Customer support: The first gauge in assessing customer support is how many means of communication the company offers and the hours of availability. However, it should also include how effective its representatives are, how transparent and supportive they are when an incident occurs and how they handle claims processing. Companies should recognize that the quality of customer service is especially important to seniors, particularly as we age and decline in health.
Seniors often seek ways to lower their premiums, especially as premiums start rising with our advancing years. One way is to drive less; some insurers offer a low-mileage discount of 10 percent for driving under 5,000 or 7,500 miles. If you are a safe driver, another way is to accept the insurance company's plug-in monitoring device in your car that records mileage and driving habits: your speed, braking tendencies and acceleration.

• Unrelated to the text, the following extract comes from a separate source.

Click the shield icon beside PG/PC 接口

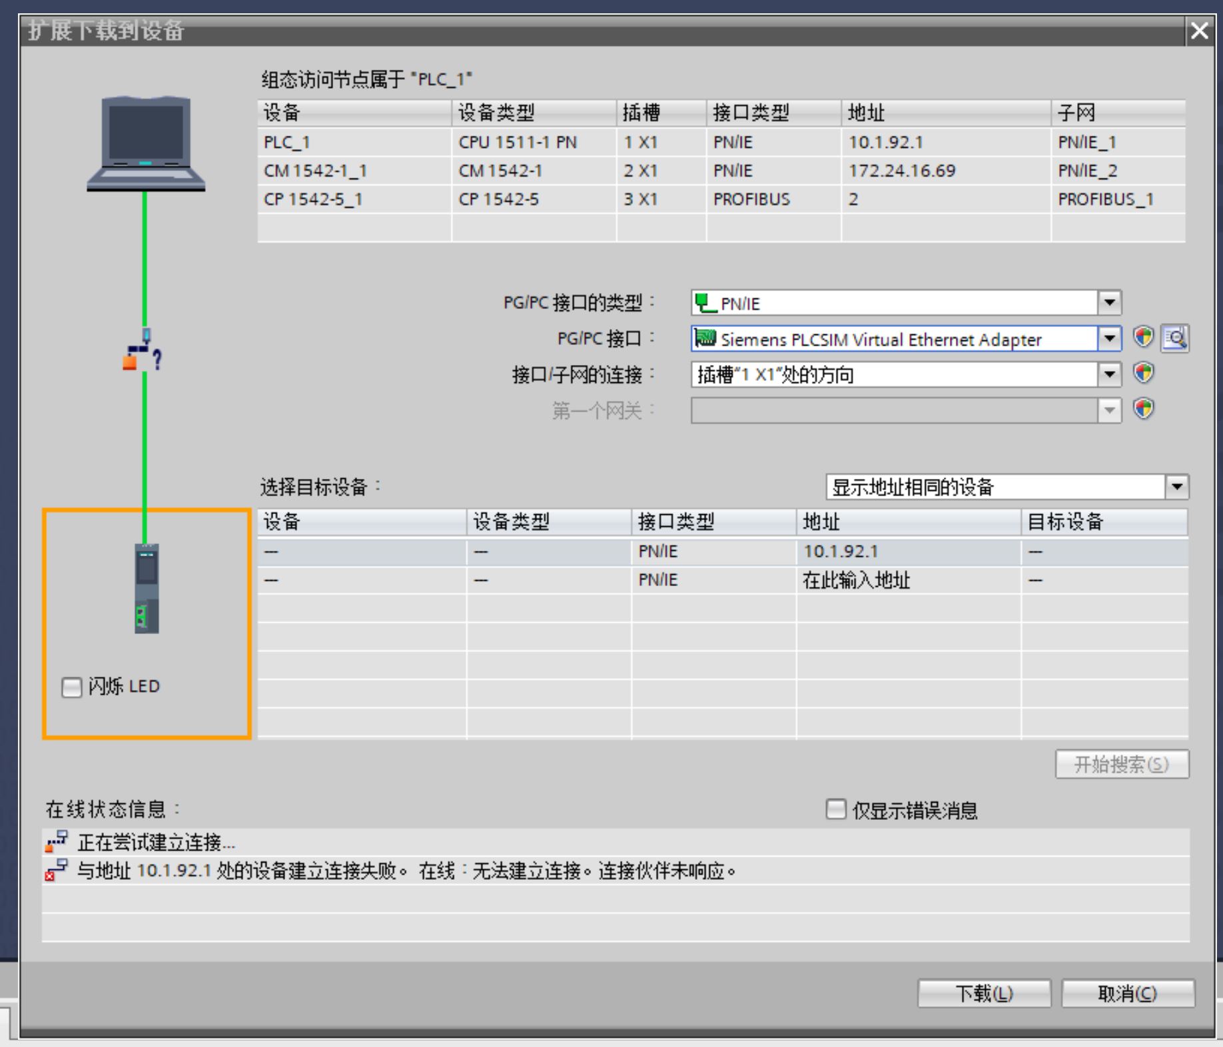click(x=1143, y=338)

Take a mature driver course, which could reduce premiums by 5-15 percent. Change the primary driver on the policy if that person is no longer driving. If you are buying a car, consider rearview cameras, lane drift, collision warning and parking assist options. Find out what associations get discounts from the insurer and join the association if it makes financial sense.
Discounts vary by insurer, but you should be able to accumulate several. Companies will usually combine them, but will cap the savings at about 25 percent.
One last consideration: An insurer’s claims-processing procedure is difficult to assess before you actually need it. However, you want to know it will not add even more stress at a time when you have had an accident. One tool is to look online to a neutral organization such as JD Power and it's U.S. Auto Insurance Claims Satisfaction Study.